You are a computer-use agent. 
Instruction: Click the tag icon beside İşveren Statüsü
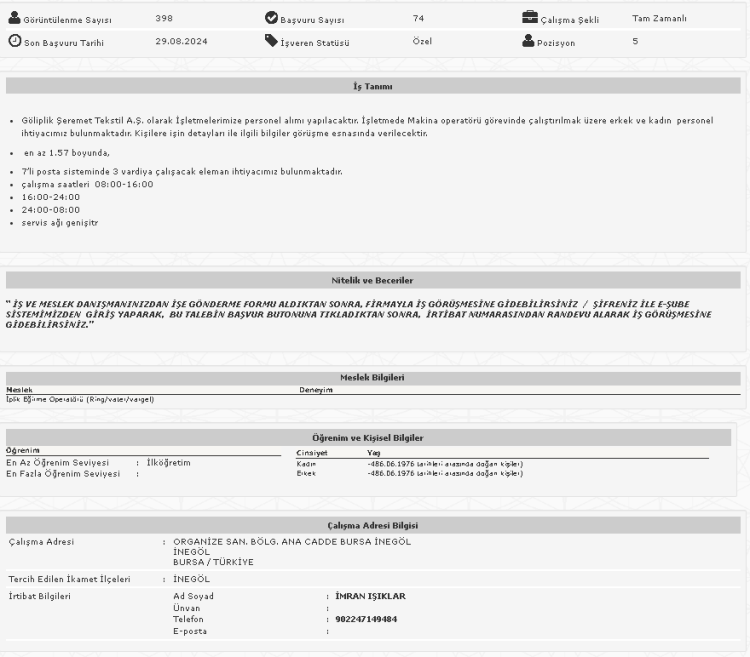(x=271, y=41)
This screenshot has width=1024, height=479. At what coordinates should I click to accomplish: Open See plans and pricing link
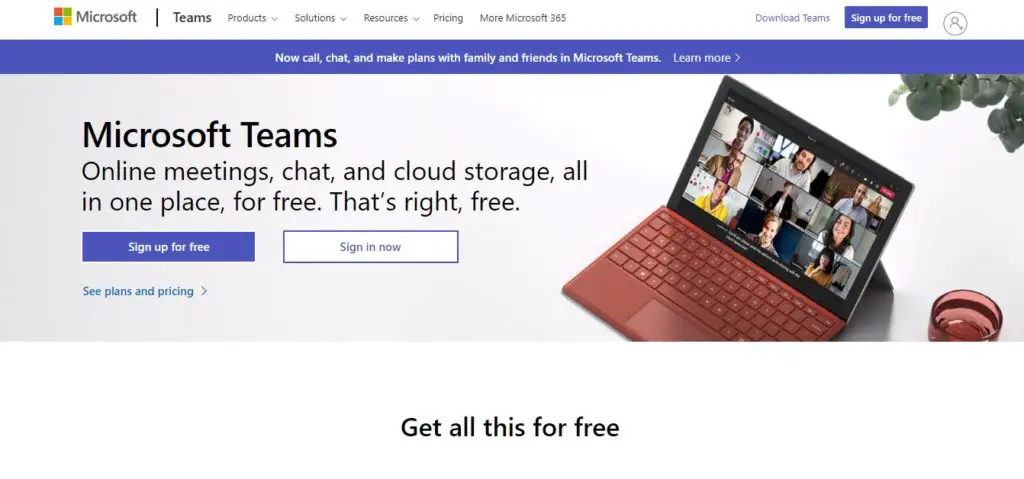138,291
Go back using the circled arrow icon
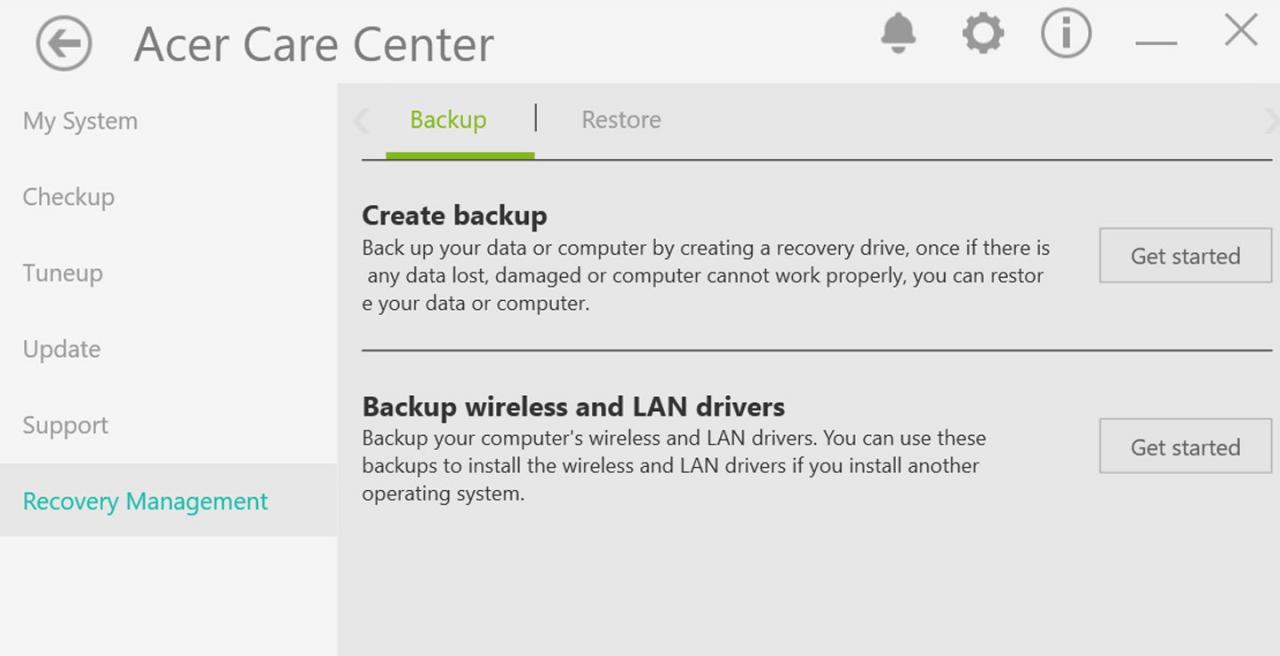Screen dimensions: 1280x656 click(x=64, y=44)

----------------------------------------

Work to complete: In the copy, include exactly the lines from the one with "Instruction: Click the" through the final line of the data, both ends included, and no pictures.

Task output:
Instruction: Click the tag icon beside İşveren Statüsü
(x=271, y=41)
This screenshot has width=1024, height=479. At what coordinates should I click to accomplish: Open See plans and pricing link
138,291
Go back using the circled arrow icon
Screen dimensions: 1280x656 click(x=64, y=44)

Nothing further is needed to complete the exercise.